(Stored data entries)
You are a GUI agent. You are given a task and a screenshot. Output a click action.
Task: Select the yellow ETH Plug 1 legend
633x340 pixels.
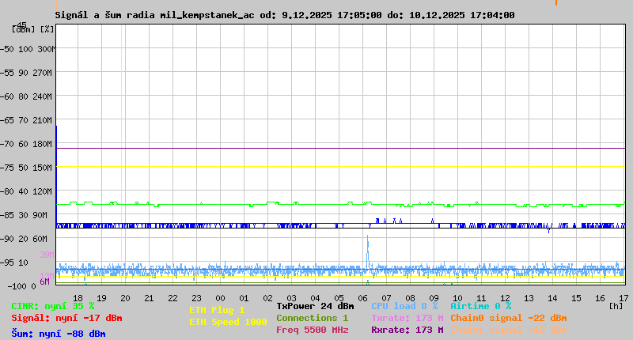pyautogui.click(x=217, y=310)
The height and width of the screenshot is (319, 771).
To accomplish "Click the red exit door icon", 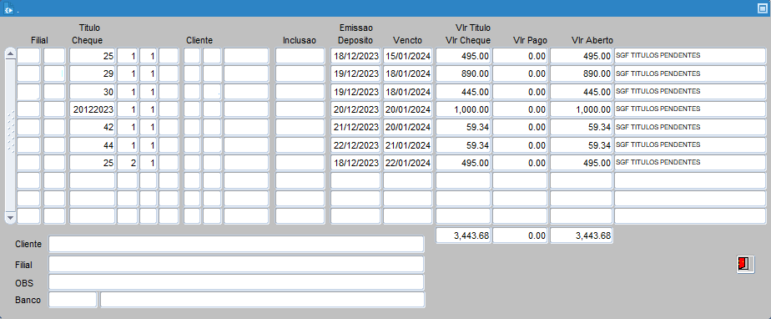I will coord(745,264).
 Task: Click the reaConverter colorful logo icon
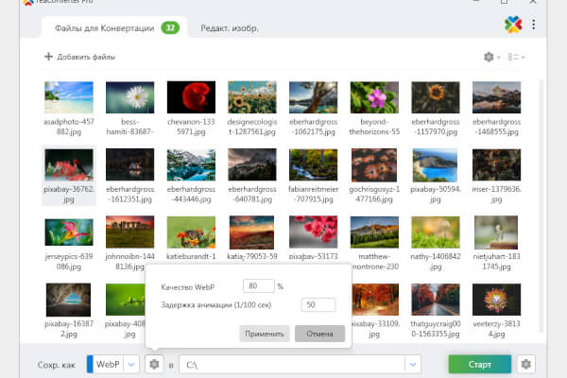pos(513,25)

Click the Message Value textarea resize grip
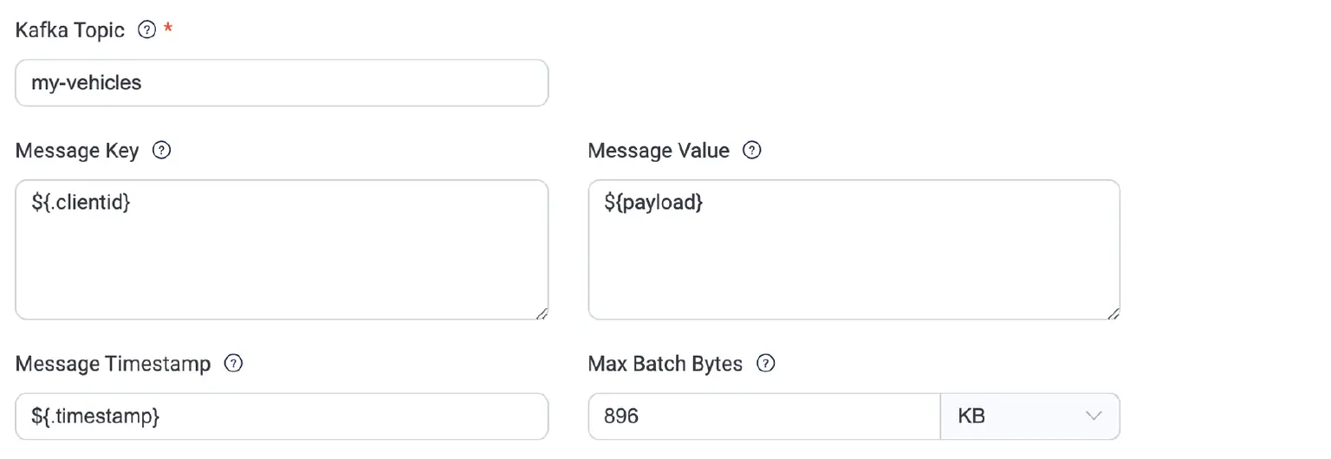tap(1113, 313)
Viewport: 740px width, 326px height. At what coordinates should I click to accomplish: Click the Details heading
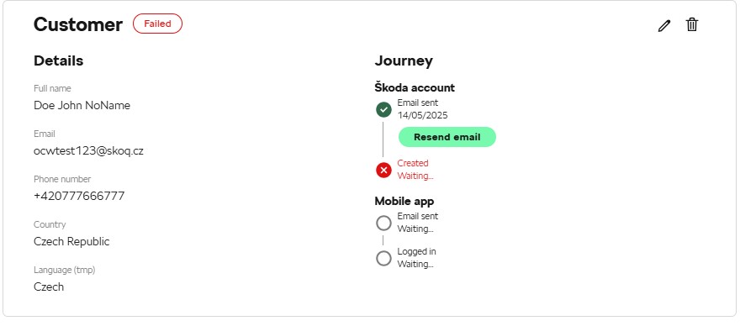point(59,60)
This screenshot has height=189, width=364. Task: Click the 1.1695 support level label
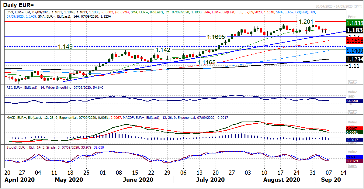(216, 37)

EXERCISE BRIEF:
Each line from the one that holds "Viewport: 740px width, 326px" through the end of the entries must be returned exactly, while any pictures stay out.

ANSWER TO THIS EXERCISE:
Viewport: 740px width, 326px height. At what coordinates should I click to accomplish: Click the Details heading
point(59,60)
This screenshot has height=189, width=364. Task: Click the 1.1695 support level label
(216, 37)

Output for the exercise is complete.